● Exercise: Line by line, give the data again exactly as it appears.

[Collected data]
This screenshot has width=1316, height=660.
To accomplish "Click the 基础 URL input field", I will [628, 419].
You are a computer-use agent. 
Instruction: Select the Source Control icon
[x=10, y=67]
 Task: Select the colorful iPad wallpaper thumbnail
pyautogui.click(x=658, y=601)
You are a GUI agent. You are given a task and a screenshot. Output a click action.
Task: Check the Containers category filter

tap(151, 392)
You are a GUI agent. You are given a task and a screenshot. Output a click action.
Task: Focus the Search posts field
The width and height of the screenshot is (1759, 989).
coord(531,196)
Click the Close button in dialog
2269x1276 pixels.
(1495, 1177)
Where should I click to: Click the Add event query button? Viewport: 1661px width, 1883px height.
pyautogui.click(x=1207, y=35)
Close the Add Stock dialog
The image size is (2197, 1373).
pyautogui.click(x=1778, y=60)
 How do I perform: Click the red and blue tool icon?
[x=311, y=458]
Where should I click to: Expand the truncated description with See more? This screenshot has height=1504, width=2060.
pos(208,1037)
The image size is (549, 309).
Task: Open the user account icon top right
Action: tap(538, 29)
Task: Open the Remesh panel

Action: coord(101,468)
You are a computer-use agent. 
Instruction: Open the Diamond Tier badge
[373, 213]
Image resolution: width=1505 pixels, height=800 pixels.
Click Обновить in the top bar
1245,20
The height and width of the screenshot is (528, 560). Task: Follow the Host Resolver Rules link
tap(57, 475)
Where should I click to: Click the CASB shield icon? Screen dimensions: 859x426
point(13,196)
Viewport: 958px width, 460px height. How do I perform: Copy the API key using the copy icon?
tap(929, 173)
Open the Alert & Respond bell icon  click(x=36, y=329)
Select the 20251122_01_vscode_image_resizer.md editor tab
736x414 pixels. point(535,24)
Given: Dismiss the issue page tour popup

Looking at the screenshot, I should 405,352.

● Exercise solution:
This screenshot has width=1316, height=660.
To accomplish "Click the 基础 URL input field", I will [628, 419].
You are a computer-use agent. 
Instruction: Select the Source Control icon
[x=10, y=67]
 Task: Select the colorful iPad wallpaper thumbnail
pyautogui.click(x=658, y=601)
You are a GUI agent. You are given a task and a screenshot. Output a click action.
Task: Check the Containers category filter

tap(151, 392)
You are a GUI agent. You are given a task and a screenshot. Output a click action.
Task: Focus the Search posts field
The width and height of the screenshot is (1759, 989).
coord(531,196)
Click the Close button in dialog
2269x1276 pixels.
(1495, 1177)
Where should I click to: Click the Add event query button? Viewport: 1661px width, 1883px height.
pyautogui.click(x=1207, y=35)
Close the Add Stock dialog
The image size is (2197, 1373).
pyautogui.click(x=1778, y=60)
 How do I perform: Click the red and blue tool icon?
[x=311, y=458]
Where should I click to: Expand the truncated description with See more? This screenshot has height=1504, width=2060.
pos(208,1037)
The image size is (549, 309).
Task: Open the user account icon top right
Action: tap(538, 29)
Task: Open the Remesh panel

Action: coord(101,468)
You are a computer-use agent. 
Instruction: Open the Diamond Tier badge
[373, 213]
Image resolution: width=1505 pixels, height=800 pixels.
Click Обновить in the top bar
1245,20
The height and width of the screenshot is (528, 560). Task: Follow the Host Resolver Rules link
tap(57, 475)
Where should I click to: Click the CASB shield icon? Screen dimensions: 859x426
point(13,196)
Viewport: 958px width, 460px height. How do I perform: Copy the API key using the copy icon?
tap(929, 173)
Open the Alert & Respond bell icon  click(x=36, y=329)
Select the 20251122_01_vscode_image_resizer.md editor tab
736x414 pixels. point(535,24)
Given: Dismiss the issue page tour popup

Looking at the screenshot, I should 405,352.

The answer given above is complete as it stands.